What the exercise asks: Which lines run from the line with "Open the help question mark menu" through the line with "You are a computer-use agent." in the entries below? Print them exactly, both ends included, and nothing more.

((

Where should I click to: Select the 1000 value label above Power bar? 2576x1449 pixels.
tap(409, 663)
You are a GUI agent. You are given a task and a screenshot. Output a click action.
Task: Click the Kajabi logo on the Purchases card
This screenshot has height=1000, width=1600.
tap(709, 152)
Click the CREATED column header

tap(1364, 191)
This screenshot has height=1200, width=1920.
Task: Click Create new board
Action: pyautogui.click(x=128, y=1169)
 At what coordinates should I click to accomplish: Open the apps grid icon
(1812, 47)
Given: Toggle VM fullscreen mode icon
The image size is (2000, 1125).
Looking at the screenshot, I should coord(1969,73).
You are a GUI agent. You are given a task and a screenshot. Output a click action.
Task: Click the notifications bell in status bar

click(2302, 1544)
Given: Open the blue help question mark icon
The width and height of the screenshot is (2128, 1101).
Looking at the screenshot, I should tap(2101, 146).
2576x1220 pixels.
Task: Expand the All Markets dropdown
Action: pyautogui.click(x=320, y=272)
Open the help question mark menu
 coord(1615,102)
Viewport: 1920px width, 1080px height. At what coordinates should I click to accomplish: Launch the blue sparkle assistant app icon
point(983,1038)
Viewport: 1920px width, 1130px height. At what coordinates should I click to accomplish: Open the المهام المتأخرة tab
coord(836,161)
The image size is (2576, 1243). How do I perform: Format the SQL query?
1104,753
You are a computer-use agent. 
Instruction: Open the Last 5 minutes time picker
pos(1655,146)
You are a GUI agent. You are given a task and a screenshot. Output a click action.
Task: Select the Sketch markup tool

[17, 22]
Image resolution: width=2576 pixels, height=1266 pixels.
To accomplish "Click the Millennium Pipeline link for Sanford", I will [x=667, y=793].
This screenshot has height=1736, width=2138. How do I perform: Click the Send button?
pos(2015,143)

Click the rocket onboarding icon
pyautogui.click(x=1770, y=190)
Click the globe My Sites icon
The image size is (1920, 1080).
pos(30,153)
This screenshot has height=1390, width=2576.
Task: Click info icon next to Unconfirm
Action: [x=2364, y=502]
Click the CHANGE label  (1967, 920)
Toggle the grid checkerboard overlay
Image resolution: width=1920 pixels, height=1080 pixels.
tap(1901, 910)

))

Response to the exercise:
Open the help question mark menu
 coord(1615,102)
Viewport: 1920px width, 1080px height. At what coordinates should I click to accomplish: Launch the blue sparkle assistant app icon
point(983,1038)
Viewport: 1920px width, 1130px height. At what coordinates should I click to accomplish: Open the المهام المتأخرة tab
coord(836,161)
The image size is (2576, 1243). How do I perform: Format the SQL query?
1104,753
You are a computer-use agent. 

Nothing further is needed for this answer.